This project is estimating the quality of care provided by different hospitals. The main innovation of the research is to control for patient selection using Bayesian econometric methods. The primary sample contains data on all pneumonia patients treated at Los Angeles County, California hospitals from 1989-92. The problem of selection is that patients who are more severely ill than average may choose to seek treatment at high quality hospitals. In this framework, the conceptual experiment that reveals quality is hospital-specific mortality rates following random patient assignment. This work controls for patient selection into hospital using distance as the main exogenous explanatory variable. Given the assumption that a patient's mortality is not affected by how far the patient is from alternative hospitals, the estimation will infer a hospital to be of high quality if patients residing near that hospital have a low residual mortality, regardless of where they seek treatment. Because the outcome variable, mortality, is dichotomous, standard linear econometric techniques cannot be used to transform this insight into estimation. The Bayesian simulation methods developed here fill that role. The methodology developed here exploits the similarity between this model and the conventional linear simultaneous equations model, were the latent utilities for choice and mortality observed. In addition to handling the latent variable problem, Bayesian inference makes it possible to address the motivating policy questions directly, by providing marginal posterior distributions for any functions of interest.
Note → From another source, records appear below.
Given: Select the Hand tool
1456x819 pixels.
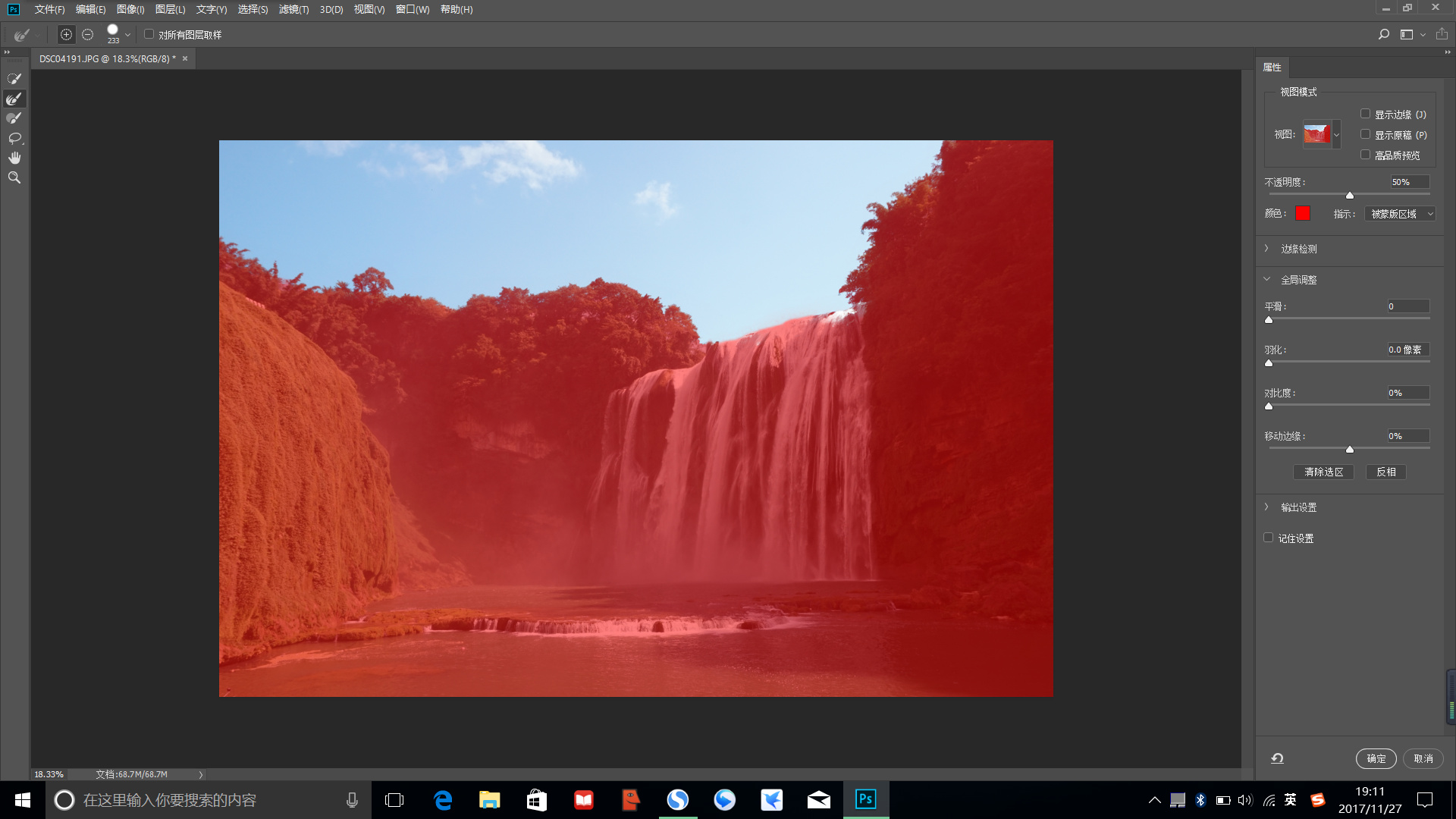Looking at the screenshot, I should pyautogui.click(x=14, y=158).
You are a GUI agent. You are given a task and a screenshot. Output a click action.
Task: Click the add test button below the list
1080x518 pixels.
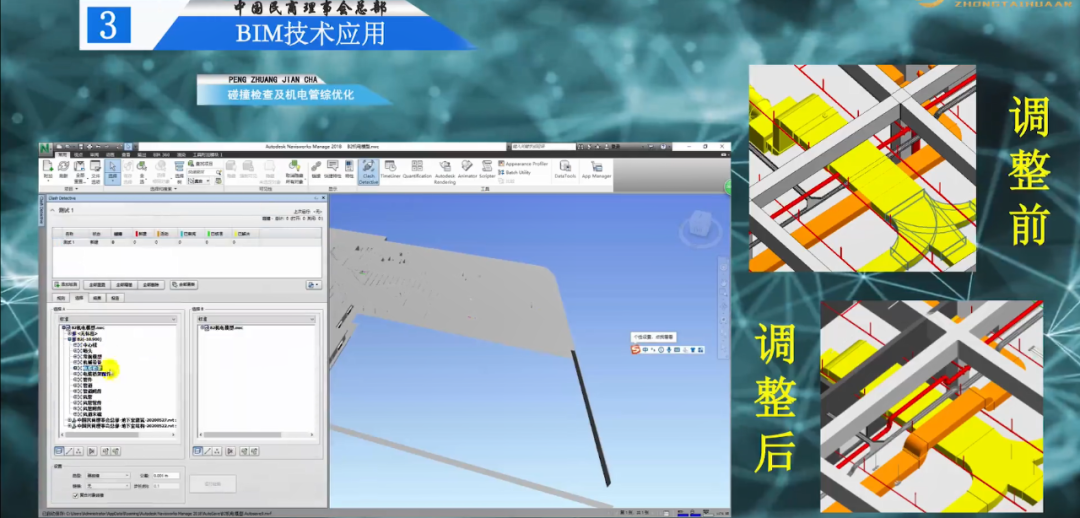pyautogui.click(x=67, y=284)
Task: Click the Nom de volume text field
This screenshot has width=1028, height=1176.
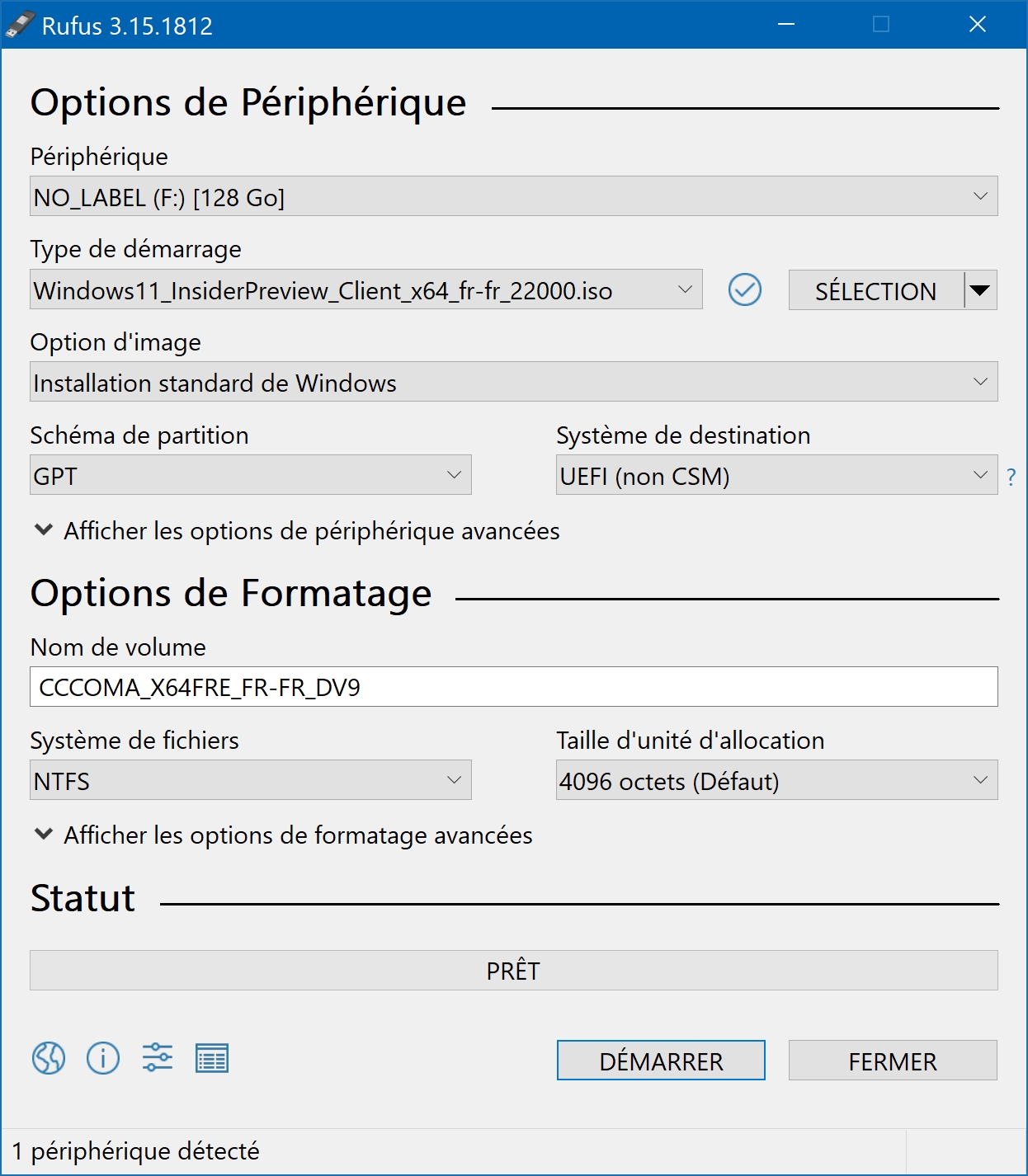Action: coord(513,687)
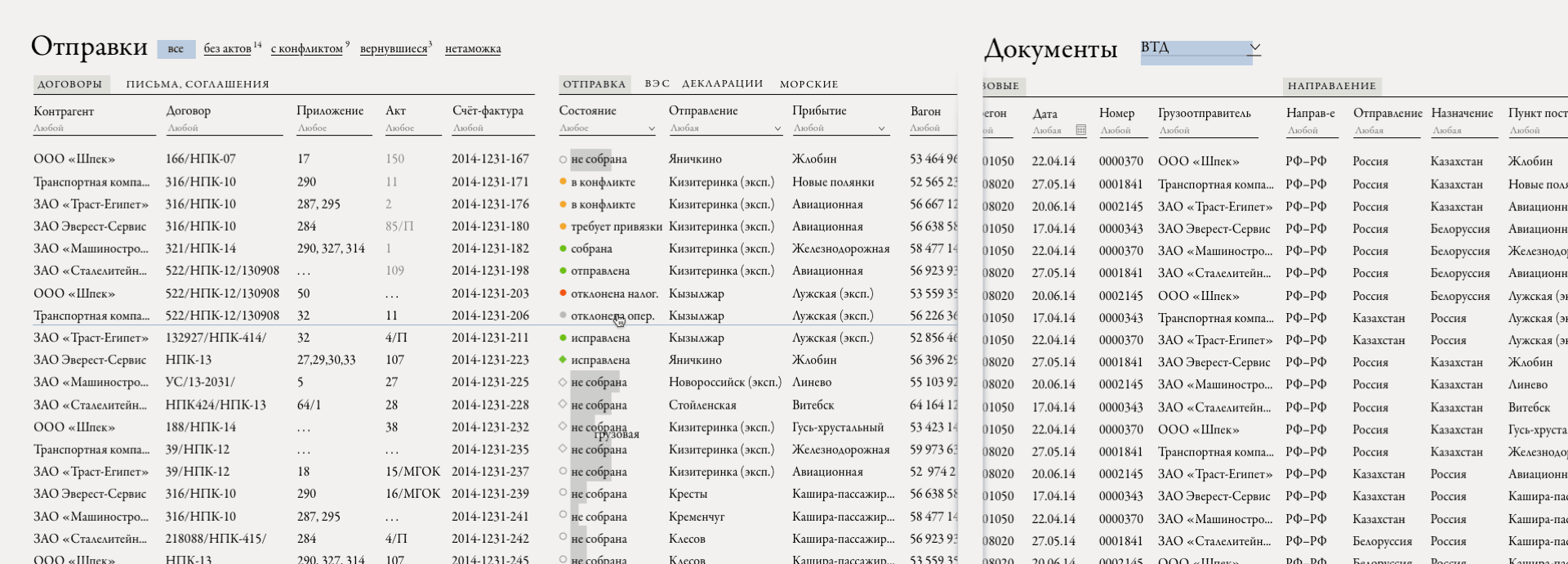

Computation of the primary model has now been completed. Conditional on the data set, the posterior distribution for the parameters of the model has a number of interesting substantive implications. There is substantial variance to the posterior distribution of quality of most individual hospitals. Nonetheless, there appears to be two key relations between hospital characteristics and quality. Hospitals that are small-fewer than 150 beds-have lower mortality than larger hospitals, and private for-profit hospitals have lower mortality rates than public, private teaching and private not-for-profit hospitals. There is also strong evidence that the level of unobserved severity of illness differs across hospitals. A high unobserved severity of illness is found to be positively correlated with estimated hospital quality.
In ongoing work, the researchers are constructing a separate sample of all heart disease patients treated at Los Angeles County, California hospitals during the same sample period. A similar econometric procedure is being used to analyze this sample. The results from the heart patients will potentially allow for comparison with results from pneumonia, a different, but equally important disease. It can then be examined to what extent the results are generalizable. This would ultimately provide much stronger results regarding the determinants of the quality of hospital care.